We don’t wait to see who else is investing. We don’t ask you to come back in a few weeks with social proof or other numbers. We don’t equivocate. We make you an offer as soon as we can, because we’re respectful of the entrepreneurial process and see you as our customer.
That doesn’t mean we don’t do our diligence. In fact, diligence is crucial for developing conviction. How do we know what to like if we don’t know what it is?
So sometimes we’ll need more time than other investors in the market who are technical traders – and who will invest because of other folks in the round, because the segment is hot, because the founders are pushy, and so on. We feel we owe it to the founders to be more thoughtful than that. Our investment is a recommendation to the rest of the market and we take that role seriously.
The flipside of conviction investing is passing with conviction. We strive to avoid FOMO. We like saying No clearly and as early as we can. We want to be respectful of your time. Again, you’re our potential customer and just because we choose not to work with 99% of the customers who come through our door, doesn’t mean we think less of them.
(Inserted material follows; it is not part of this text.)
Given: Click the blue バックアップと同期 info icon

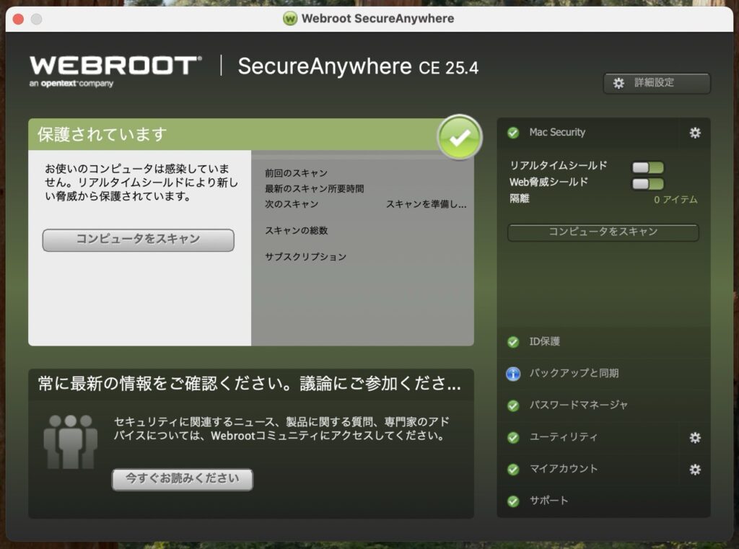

We’re just not the right investor in these cases.
Like everyone, we will sometimes be a little vague about why we’re passing. Mainly that’s because we don’t want to hurt your feelings. It’s awkward telling someone that our judgement of their capabilities or character is the main reason we’re not investing. And it’s not like people don’t change over time. Leaders and teams evolve. So when you feel our reasons aren’t super clear, frequently it’s a team issue.
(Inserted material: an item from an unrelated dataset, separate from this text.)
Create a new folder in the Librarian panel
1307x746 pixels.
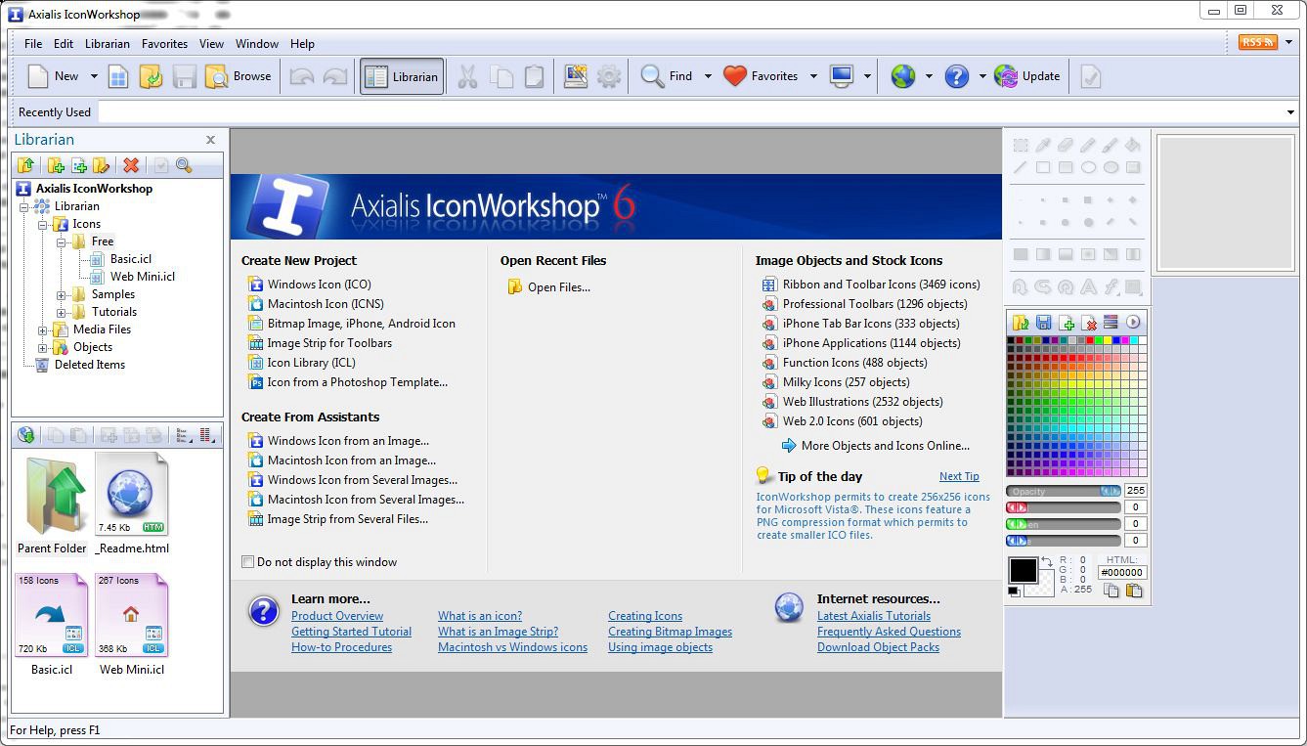point(56,164)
When passing, we may tell you that our decision is often wrong – because it really is. Of course in the vast majority of cases we should have passed. But the false negatives are significant (we saw e.g. Zendesk, Spotify, Deliveroo at seed and failed to invest in any of them). Mistakes of omission in venture tend to get bigger over time.
We’ll also often tell you that we’d like to revisit our decision at the next financing round. Yes, that’s an option to change our mind. Because see above – we’re frequently wrong. But it’s also an invitation for you: at the next financing round, get back in touch and we’ll take a look. Just because we’ve passed doesn’t mean our door is closed forever.
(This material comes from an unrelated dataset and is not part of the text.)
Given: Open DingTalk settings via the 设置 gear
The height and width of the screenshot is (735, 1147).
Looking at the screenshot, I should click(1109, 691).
What it isn’t, however, is the invitation to send us an email every two weeks to tell us how it’s going. If we wanted you to do that, we’d tell you. Assuming you’ll raise every 12-18 months, an update once every six months is the right sort of frequency.
What most people don’t realize is that venture is very much a head, heart and gut kind of investing – more so than any other investment activity I’ve seen. And once the decision is made, I recommend dignity – you won’t win someone over at that point with rational arguments. You may if your metrics go gangbusters, you’ve added significantly to the team, or made other changes to the business. But explaining to us why we’re wrong when we already know that we're often wrong is mostly a losing tactic.
That brings me to my last point: work with the nice VCs – and I don’t just mean charisma. Work with the folks that don’t posture, that aren’t overly aggressive, that aren’t pushy. You want to have calm, steady, wise people on your cap table – because it’s a long, long journey and the guys that let themselves be guided by fear before the investment will do so while they’re on your board, too. And the aggressive and greedy ones will be a nightmare when you have to sell the business.
Do we live up to all of these principles all of the time? Of course not - we're human, we make mistakes, we veer from the plan, we get busy and shortsighted and fearful. But as a statement of intent, this is how we see ourselves and what we try to live up to, every day.